Pathologic changes of the retina caused by diabetes is the leading cause of blindness in working adults. Diabetic retinopathy has no known cure, treatment options are inadequate, and prevention strategies offer limited protection. In the first of its kind, a report in The American Journal of Pathology describes a potential new intraocular treatment based on manipulating the renin angiotensin system (RAS) that both prevents and reverses some characteristics of diabetic retinopathy in a mouse model.
"We are not aware of another study that has demonstrated a therapy capable of reversing this form of retinal pathology, particularly in the presence of persistent untreated hyperglycemia," commented lead investigator Maria B. Grant, MD, of the Eugene and Marilyn Glick Eye Institute of Indiana University, Indianapolis, IN.
"This research is based on the hypothesis that an imbalance between two axes of the RAS is a key initial event that leads to development of diabetic microvascular complications," explained Dr. Grant. The two axes consist of the classic and vasoprotective RAS. The proinflammatory, vasoconstrictive classical RAS component is normally kept in check by a vasoprotective axis that is both anti-inflammatory and vasodilatory. Angiotensin converting enzyme-2 (ACE-2) is the primary enzyme of the vasoprotective component. Administration of AAV-ACE--the therapeutic agent under evaluation--directly into the vitreous cavity of the eye using an adeno-associated virus vector, increases ACE-2 expression.
Investigators used mice, some of which were injected with streptozotocin (STZ) to induce diabetes. The protective effects of AAV-ACE2 were examined by performing two sets of experiments. In one cohort, AAV-ACE2 was administered two weeks prior to STZ injection. In a second cohort, to evaluate whether the enhanced expression of ACE2 could reverse diabetic retinopathy, AAV-ACE2 was administered six months after STZ, when diabetes and retinopathy were already established.

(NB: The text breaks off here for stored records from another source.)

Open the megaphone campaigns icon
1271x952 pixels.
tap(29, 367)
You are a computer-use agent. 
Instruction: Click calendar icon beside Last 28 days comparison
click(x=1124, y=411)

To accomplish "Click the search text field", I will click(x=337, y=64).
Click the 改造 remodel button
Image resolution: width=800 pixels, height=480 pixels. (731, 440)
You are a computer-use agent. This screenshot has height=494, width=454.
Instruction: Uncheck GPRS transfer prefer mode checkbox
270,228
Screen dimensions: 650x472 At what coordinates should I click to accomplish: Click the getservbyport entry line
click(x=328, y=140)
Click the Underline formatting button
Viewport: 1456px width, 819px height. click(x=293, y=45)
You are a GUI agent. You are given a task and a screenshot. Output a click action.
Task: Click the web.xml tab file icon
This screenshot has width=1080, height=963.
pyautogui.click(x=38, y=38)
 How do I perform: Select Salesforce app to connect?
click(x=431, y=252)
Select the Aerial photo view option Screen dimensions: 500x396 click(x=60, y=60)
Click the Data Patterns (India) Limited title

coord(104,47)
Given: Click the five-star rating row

The investigators found that both strategies effectively decreased the numbers of proinflammatory cells present in the diabetic retina. Leukostasis--abnormal aggregation and clumping of white blood cells within blood vessels--was only seen in diabetic animals receiving control injections. In addition, using a histological endpoint of retinal vascular degeneration, called acellular capillaries, the group determined that the AAV-ACE2 injection could reverse the diabetes-induced pathology. "These findings are very exciting because it is traditionally believed that this endpoint of vascular degeneration, acellular capillaries, represents an irreversible lesion," emphasized Dr. Grant.
One strength of this experimental approach is that intravitreal administration eliminates the problem of the blood-retinal barrier interfering with access of systemically-administered therapeutic agents. The investigators envision that inducing ACE2 overexpression to improve vascular characteristics and decrease inflammation may be translatable to other vascular diseases such as stroke, kidney disease, and heart disease.